Quoted passage:
────────────────────────────────────────

Cost of the folly is crushing debt for decades in Ontario. Price increases are baked in for years to come
Green Deja Vu, Repeating Ontario's Green Folly
The Liberal Party of Ontario, Canada passed the
Green Energy Act (GEA) in 2009, a limited version of the American Democrat's
Green New Deal. Even without the extremist goals of the Democrats, the Ontario plan was a total disaster; energy prices, bankruptcies, taxes and debt exploded.
The Ontario GEA called for priority and obligatory purchase of green energy projects and streamlined regulatory and approval processes of green energy projects. By comparison the
Democrat GND calls for "massive mobilization ... complete phase out of fossil fuels, fracked gas and nuclear power ... replacing non-essential individual means of transport ... eliminating fossil-based fertilizers ... it will be necessary to electrify everything else, including transport, heating, etc."
The radical Democrats also call for massive social engineering. Justice warrior mania runs through it: "corporate takeover ... exploitation ... people of color ... just transition ... human rights ... harm on communities of color ... WWII-scale mobilization ... WPA-style public jobs program." The Democrats piggyback on the
UN IPCC report demand for "rapid, far-reaching and unprecedented changes in all aspects of society ... a mandate that connects the dots between energy, transportation, housing and construction, as well as health care, living wages, a jobs guarantee, and the urgent imperative to battle racial and gender injustice."
The Ontario Province debacle has led to a debt of CAD $345 billion (US $257 billion), larger than 146 countries. Every Ontarian is saddled by a CAD debt $23,000+ and climbing. Not all of the debt burden is energy related. Fifteen years starting in 2003 of Liberal Party
rule were marked by large yearly deficits, bookkeeping chicanery, blunders and scandal. But the Ontario Auditor General pins the costs of going green at CAD $170 billion over 30 years. The Ontario
Debt Clock keeps on ticking.
The promises made to get the Ontario GEA passed are familiar:
- Ontario has set high aims and high goals and does want to be a North American leader in the area of renewable technology ... we anticipate in the first three years approximately 50,000 jobs will be created.

────────────────────────────────────────

(Records from a collection)

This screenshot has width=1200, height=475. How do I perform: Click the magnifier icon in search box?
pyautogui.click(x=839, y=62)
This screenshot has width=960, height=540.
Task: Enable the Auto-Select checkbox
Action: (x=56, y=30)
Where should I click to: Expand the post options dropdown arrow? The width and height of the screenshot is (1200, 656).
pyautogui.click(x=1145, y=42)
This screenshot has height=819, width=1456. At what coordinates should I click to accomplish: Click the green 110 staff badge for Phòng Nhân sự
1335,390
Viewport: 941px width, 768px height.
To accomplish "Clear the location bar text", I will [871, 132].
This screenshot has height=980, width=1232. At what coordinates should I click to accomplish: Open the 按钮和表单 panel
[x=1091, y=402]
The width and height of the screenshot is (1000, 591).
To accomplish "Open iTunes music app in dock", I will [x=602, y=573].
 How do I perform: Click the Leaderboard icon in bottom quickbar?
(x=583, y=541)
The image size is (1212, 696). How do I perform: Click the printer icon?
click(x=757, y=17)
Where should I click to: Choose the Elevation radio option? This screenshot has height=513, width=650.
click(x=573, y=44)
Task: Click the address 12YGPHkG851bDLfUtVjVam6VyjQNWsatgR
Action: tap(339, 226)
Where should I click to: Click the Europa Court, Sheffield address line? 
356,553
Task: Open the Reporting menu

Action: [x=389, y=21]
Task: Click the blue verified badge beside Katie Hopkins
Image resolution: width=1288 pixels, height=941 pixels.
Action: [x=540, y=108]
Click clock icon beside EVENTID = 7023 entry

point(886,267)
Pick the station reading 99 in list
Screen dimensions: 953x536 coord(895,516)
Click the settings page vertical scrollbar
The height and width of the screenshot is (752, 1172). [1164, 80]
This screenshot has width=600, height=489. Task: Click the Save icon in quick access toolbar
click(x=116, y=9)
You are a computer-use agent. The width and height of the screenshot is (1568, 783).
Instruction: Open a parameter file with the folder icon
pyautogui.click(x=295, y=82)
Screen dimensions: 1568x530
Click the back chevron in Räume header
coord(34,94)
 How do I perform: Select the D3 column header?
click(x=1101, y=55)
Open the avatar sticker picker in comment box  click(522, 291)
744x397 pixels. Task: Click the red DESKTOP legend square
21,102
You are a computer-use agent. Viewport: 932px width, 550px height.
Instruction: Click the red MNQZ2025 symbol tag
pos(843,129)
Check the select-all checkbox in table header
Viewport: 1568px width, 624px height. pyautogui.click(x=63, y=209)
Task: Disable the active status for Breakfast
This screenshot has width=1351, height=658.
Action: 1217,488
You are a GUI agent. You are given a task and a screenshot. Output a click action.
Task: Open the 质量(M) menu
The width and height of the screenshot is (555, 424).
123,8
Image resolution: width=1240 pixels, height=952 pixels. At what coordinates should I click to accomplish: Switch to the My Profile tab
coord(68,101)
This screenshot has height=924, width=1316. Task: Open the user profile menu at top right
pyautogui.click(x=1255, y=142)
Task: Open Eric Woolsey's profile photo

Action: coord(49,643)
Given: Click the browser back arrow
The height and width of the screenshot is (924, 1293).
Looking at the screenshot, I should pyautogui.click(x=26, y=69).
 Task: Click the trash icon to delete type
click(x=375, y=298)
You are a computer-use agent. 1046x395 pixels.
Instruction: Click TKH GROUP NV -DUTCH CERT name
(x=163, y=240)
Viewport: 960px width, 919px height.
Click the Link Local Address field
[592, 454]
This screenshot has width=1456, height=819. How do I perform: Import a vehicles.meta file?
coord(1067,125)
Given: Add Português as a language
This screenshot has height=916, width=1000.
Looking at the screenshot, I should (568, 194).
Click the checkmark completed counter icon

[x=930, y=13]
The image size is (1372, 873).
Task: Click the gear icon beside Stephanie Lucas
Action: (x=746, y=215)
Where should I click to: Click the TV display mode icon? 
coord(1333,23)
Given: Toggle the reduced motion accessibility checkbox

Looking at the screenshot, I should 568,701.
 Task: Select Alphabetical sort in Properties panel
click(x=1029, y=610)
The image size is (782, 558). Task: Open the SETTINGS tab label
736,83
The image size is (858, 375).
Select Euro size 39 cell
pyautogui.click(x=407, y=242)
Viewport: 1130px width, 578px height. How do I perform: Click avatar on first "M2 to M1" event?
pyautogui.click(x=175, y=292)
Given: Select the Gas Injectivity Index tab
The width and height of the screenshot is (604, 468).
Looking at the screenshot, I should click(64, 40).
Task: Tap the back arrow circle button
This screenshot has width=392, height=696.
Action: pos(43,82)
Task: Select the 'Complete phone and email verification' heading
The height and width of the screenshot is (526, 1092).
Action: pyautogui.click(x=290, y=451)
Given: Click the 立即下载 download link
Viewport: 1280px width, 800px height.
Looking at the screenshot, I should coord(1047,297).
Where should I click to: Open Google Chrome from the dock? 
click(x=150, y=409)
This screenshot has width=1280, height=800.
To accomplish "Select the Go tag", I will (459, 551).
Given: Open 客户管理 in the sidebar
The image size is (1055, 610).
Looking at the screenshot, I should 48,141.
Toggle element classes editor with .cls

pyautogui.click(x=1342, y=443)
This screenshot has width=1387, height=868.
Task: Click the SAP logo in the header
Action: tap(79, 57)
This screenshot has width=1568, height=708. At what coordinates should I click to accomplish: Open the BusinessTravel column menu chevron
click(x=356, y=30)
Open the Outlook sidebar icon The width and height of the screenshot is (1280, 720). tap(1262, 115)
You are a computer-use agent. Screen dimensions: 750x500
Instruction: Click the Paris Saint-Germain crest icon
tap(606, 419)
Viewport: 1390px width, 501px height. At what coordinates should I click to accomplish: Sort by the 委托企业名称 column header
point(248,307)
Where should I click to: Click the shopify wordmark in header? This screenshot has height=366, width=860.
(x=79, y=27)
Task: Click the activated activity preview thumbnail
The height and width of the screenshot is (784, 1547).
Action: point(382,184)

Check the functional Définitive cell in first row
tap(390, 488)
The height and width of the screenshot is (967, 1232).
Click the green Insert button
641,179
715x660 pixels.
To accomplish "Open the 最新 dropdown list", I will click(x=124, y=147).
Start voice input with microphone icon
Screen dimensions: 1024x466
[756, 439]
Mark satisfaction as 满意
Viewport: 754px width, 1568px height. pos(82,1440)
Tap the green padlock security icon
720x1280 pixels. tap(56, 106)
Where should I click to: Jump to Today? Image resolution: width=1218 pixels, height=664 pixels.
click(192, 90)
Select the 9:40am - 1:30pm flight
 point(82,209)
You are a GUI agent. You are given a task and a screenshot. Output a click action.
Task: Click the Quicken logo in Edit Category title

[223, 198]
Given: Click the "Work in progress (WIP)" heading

────────────────────────────────────────

Things to do:
**a)** Based on the Ontario green energy text, is each statement true? Answer yes or no for each and quote the words that decide it. (i) The Liberal Party of Ontario passed the Green Energy Act in 2009. (ii) All of Ontario's debt burden is energy related. (iii) The Ontario Auditor General puts the cost of going green at CAD $170 billion over 20 years.
**b)** List everything the Ontario green energy text says exploded under the Ontario plan.

Final results:
**a)**
(i) Yes: "The Liberal Party of Ontario, Canada passed the Green Energy Act (GEA) in 2009"
(ii) No: "Not all of the debt burden is energy related."
(iii) No: "the Ontario Auditor General pins the costs of going green at CAD $170 billion over 30 years"

**b)**
- energy prices
- bankruptcies
- taxes
- debt